Data for processing ->
━━━━━━━━
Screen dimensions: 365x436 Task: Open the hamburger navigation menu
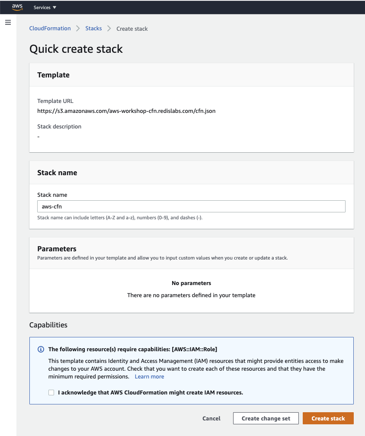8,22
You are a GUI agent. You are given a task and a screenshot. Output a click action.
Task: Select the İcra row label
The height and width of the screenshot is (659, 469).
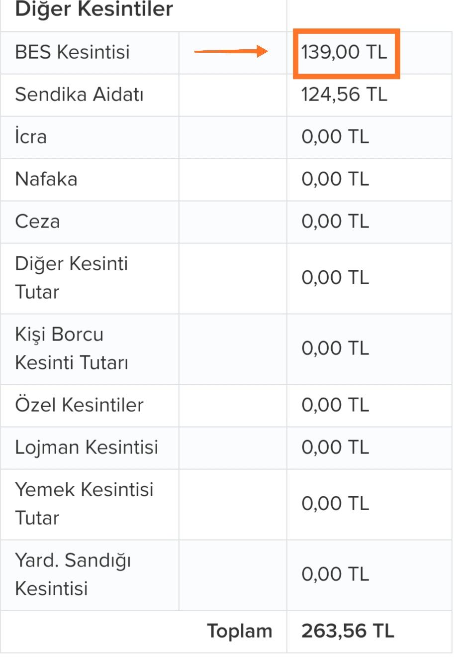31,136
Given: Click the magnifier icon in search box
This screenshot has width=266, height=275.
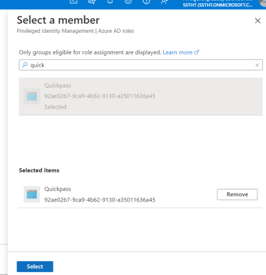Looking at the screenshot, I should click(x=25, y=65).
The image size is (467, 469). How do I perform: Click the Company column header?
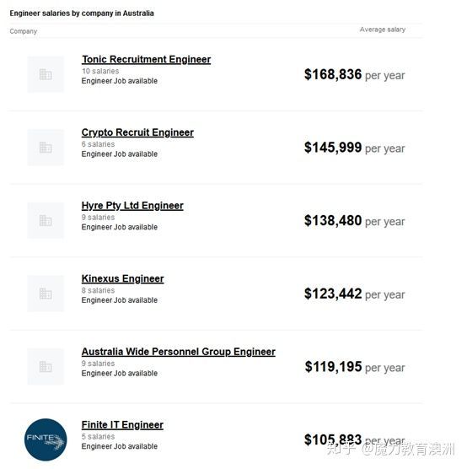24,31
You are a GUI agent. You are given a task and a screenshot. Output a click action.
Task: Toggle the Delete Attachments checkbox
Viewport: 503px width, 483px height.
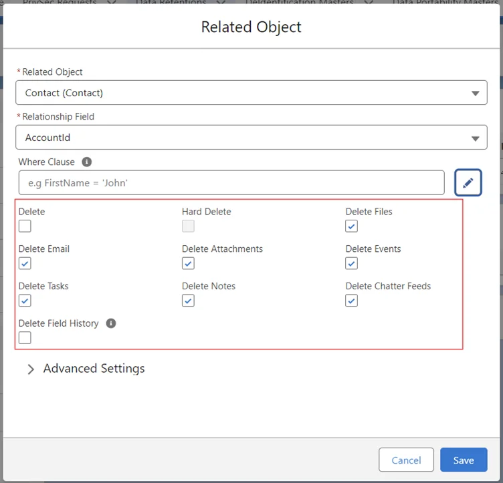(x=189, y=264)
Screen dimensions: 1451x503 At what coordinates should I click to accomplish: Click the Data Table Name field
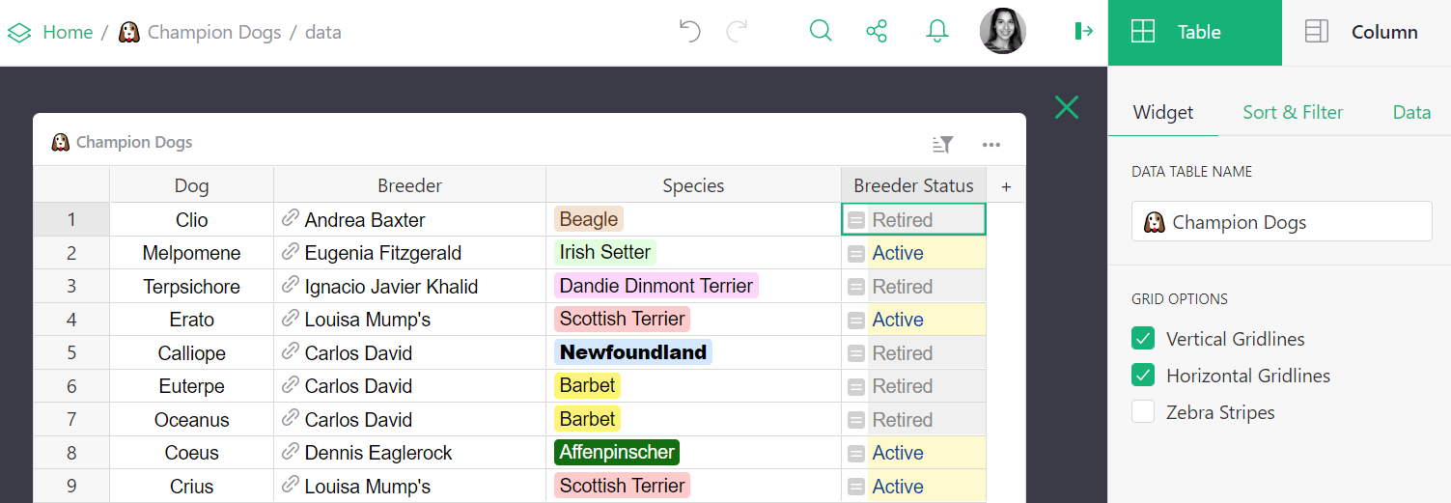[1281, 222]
━━━━━━━━
Task goal ->
Leaving out the pictures, repeat all the entries exactly as they stand.

Answer section ->
Screen dimensions: 365x436 Task: Open the hamburger navigation menu
8,22
You are a GUI agent. You are given a task and a screenshot. Output a click action.
Task: Select the İcra row label
The height and width of the screenshot is (659, 469).
31,136
Given: Click the magnifier icon in search box
This screenshot has width=266, height=275.
Looking at the screenshot, I should click(x=25, y=65).
The image size is (467, 469). How do I perform: Click the Company column header?
24,31
You are a GUI agent. You are given a task and a screenshot. Output a click action.
Task: Toggle the Delete Attachments checkbox
Viewport: 503px width, 483px height.
(x=189, y=264)
Screen dimensions: 1451x503 At what coordinates should I click to accomplish: Click the Data Table Name field
[1281, 222]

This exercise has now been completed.